§ YOUR ASSIGNMENT
Copy word for word the lines in the records below, starting at the line with "Where should I" and ending at the line with "Given: Expand the". Skip the pictures.

§ EXERCISE MATERIAL

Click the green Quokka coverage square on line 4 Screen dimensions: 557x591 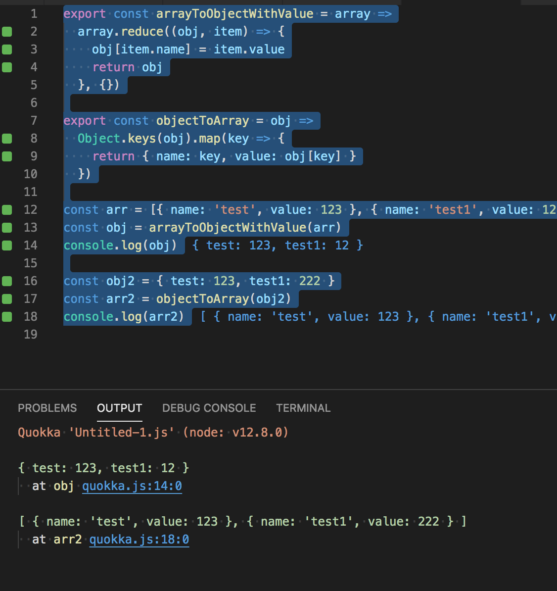7,67
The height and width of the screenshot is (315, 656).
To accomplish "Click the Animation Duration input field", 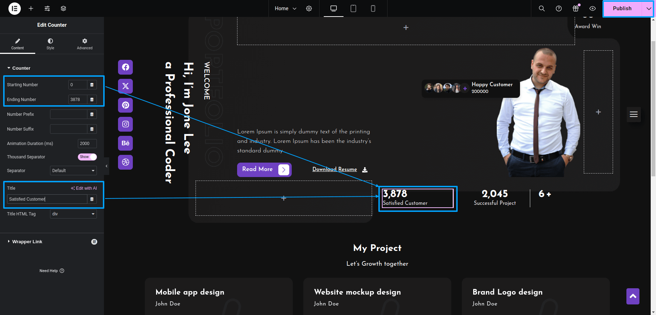I will click(87, 144).
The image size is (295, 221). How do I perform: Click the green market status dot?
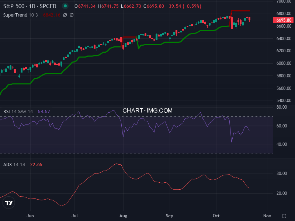65,6
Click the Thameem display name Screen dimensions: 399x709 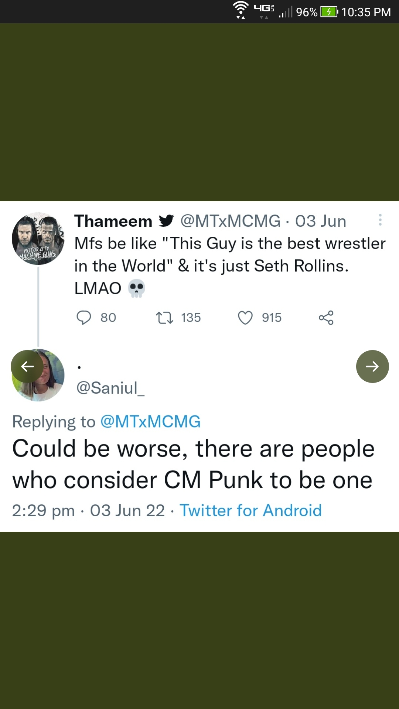tap(113, 221)
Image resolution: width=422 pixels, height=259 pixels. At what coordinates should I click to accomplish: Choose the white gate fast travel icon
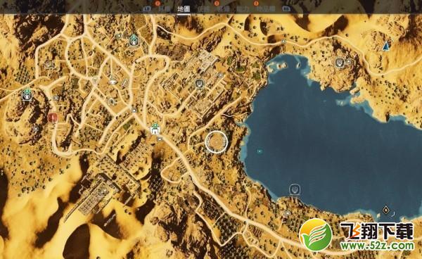(155, 130)
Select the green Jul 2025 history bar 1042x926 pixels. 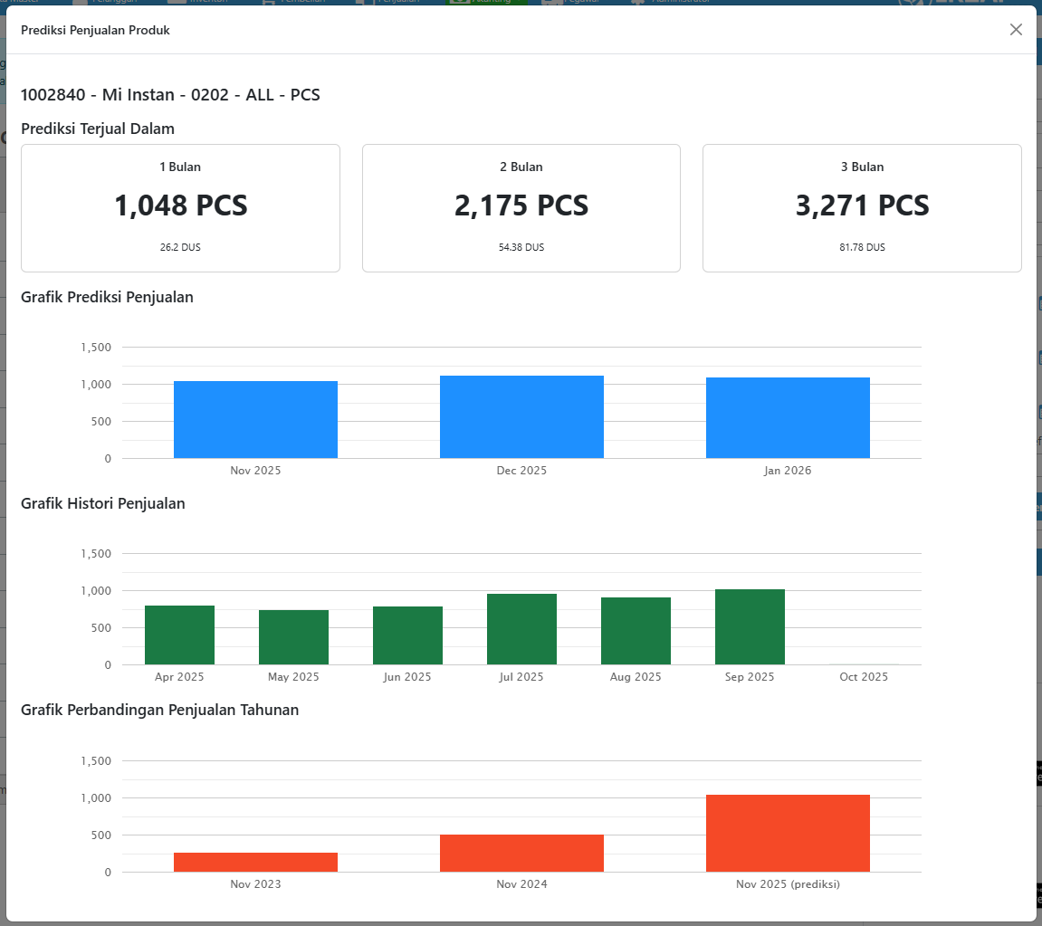pos(521,630)
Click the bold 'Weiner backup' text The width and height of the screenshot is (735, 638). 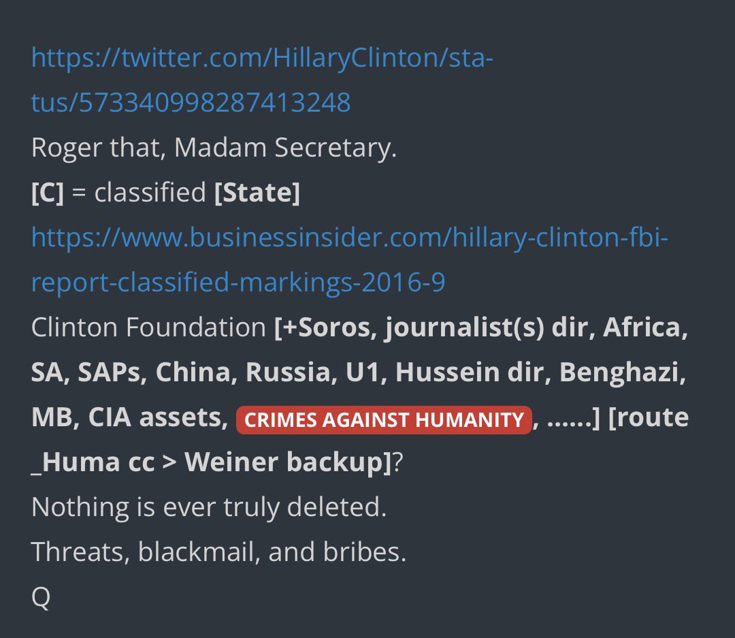[284, 462]
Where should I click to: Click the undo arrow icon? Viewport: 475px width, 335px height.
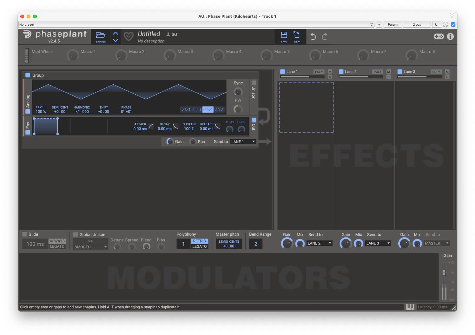click(313, 37)
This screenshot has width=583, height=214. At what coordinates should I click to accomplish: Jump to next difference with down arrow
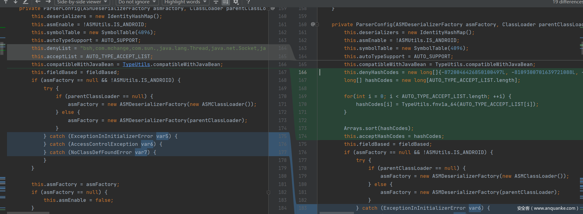point(16,2)
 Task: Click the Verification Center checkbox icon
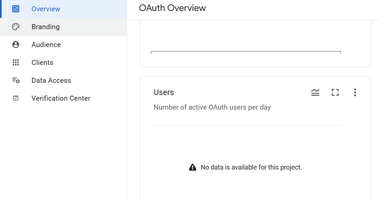click(16, 98)
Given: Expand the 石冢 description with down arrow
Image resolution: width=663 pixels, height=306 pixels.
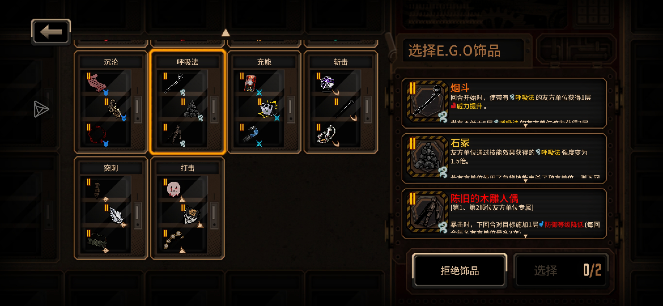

§ WRITTEN RESPONSE
Where should I click to: Click the undo arrow icon? Viewport: 475px width, 335px height.
click(313, 37)
This screenshot has width=583, height=214. At what coordinates should I click to accomplish: Jump to next difference with down arrow
point(16,2)
 Task: Click the Verification Center checkbox icon
click(16, 98)
Given: Expand the 石冢 description with down arrow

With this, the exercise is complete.